**How to complete this task:**
From the line containing "Select the Corner High: $241 line" to the line containing "Click the question" in the records below, set down every line exactly as it stands, both ends included, and skip the pictures.

**Available records:**
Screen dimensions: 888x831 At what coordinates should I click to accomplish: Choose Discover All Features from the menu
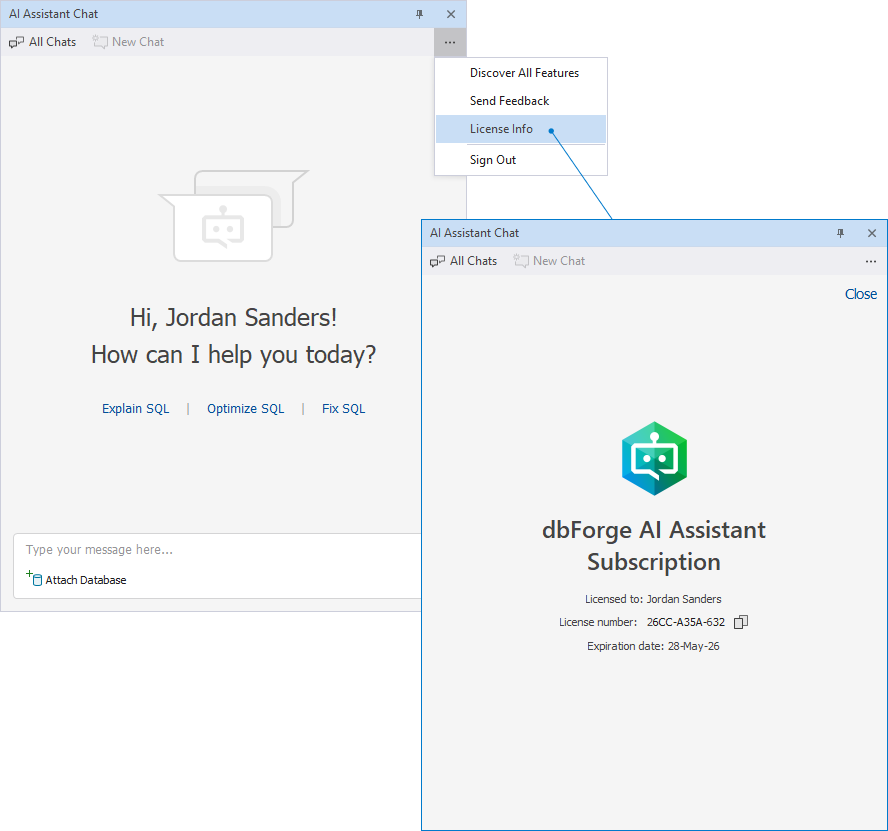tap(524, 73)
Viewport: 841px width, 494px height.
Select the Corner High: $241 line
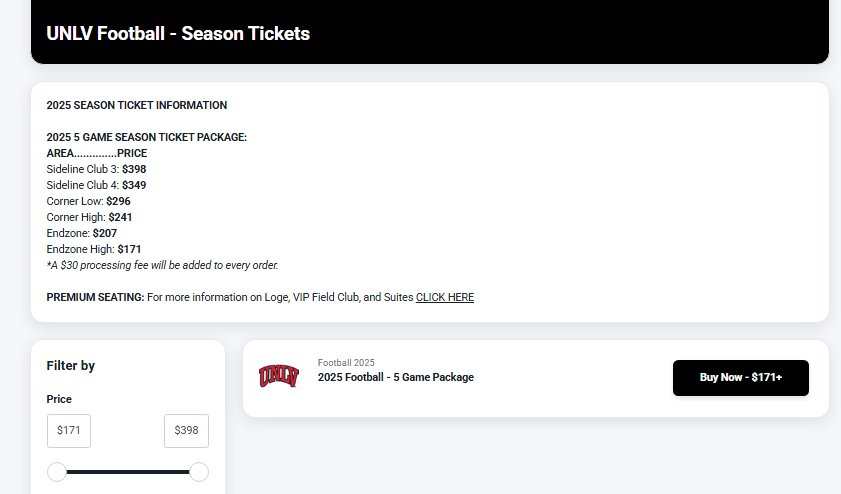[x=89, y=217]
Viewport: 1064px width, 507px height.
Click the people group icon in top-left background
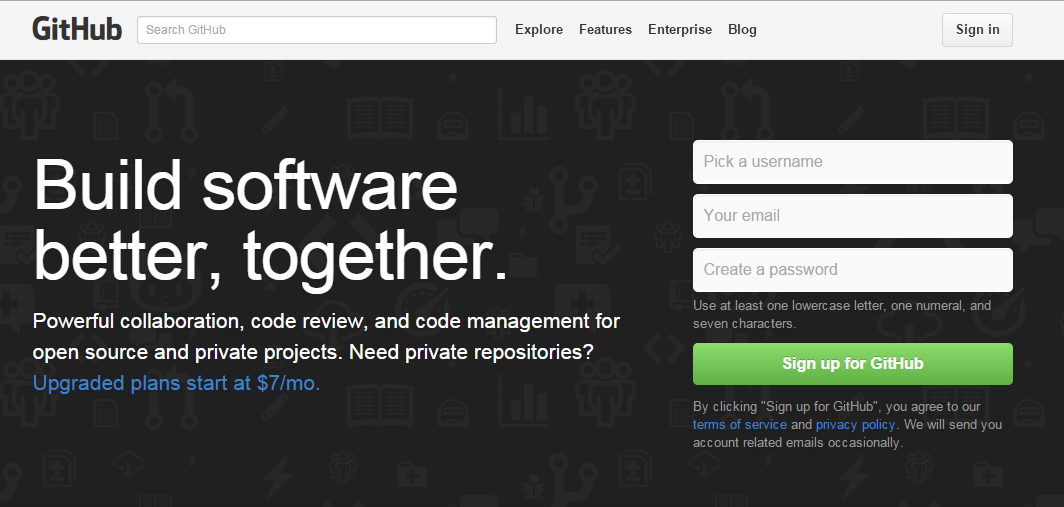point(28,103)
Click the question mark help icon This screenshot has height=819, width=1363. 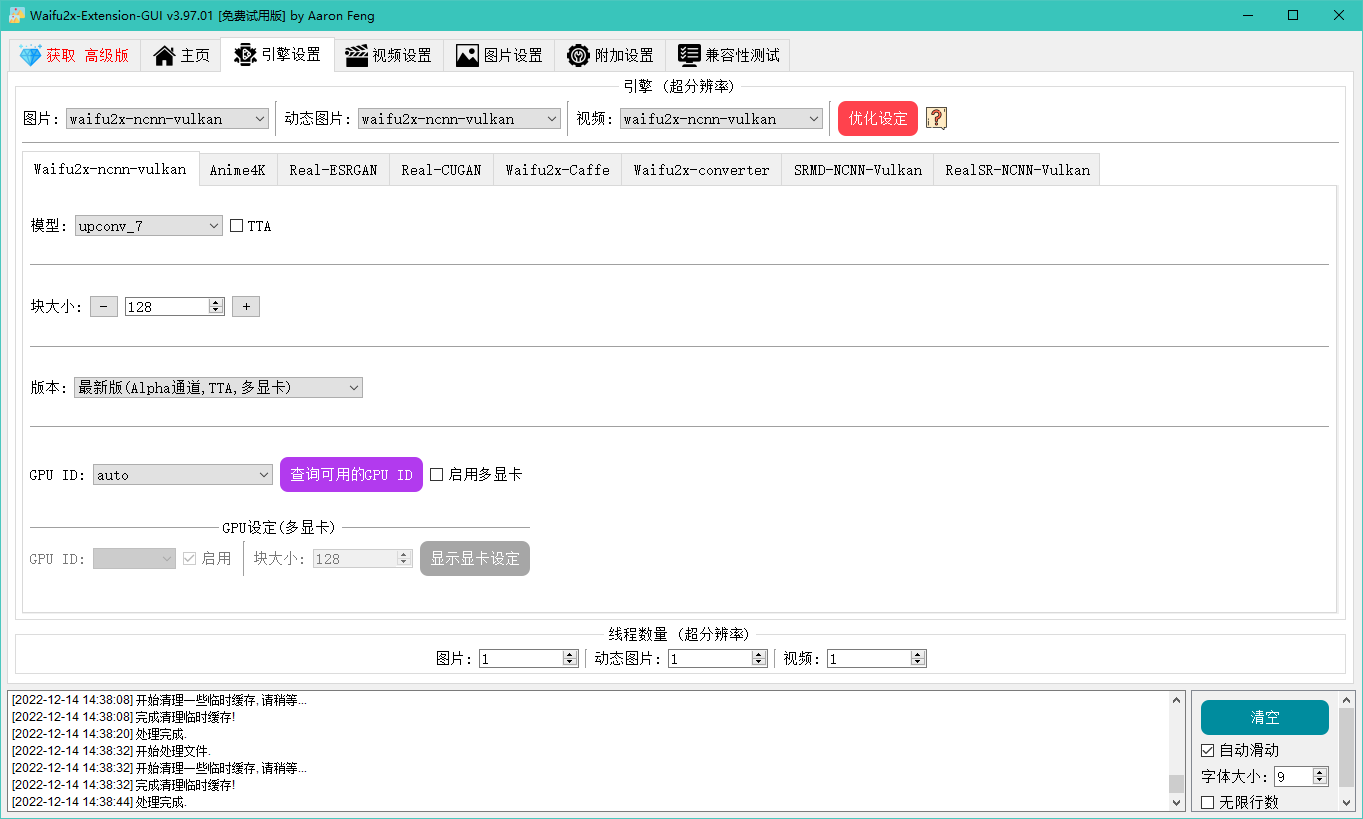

==

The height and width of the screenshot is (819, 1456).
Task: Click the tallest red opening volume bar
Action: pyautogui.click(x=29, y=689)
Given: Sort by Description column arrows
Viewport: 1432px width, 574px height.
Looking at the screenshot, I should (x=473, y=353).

--

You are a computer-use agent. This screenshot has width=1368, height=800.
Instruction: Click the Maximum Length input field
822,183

**Result of this exercise:**
Select the Corner High: $241 line
[x=89, y=217]
Viewport: 1064px width, 507px height.
Click the people group icon in top-left background
point(28,103)
Click the question mark help icon This screenshot has height=819, width=1363. 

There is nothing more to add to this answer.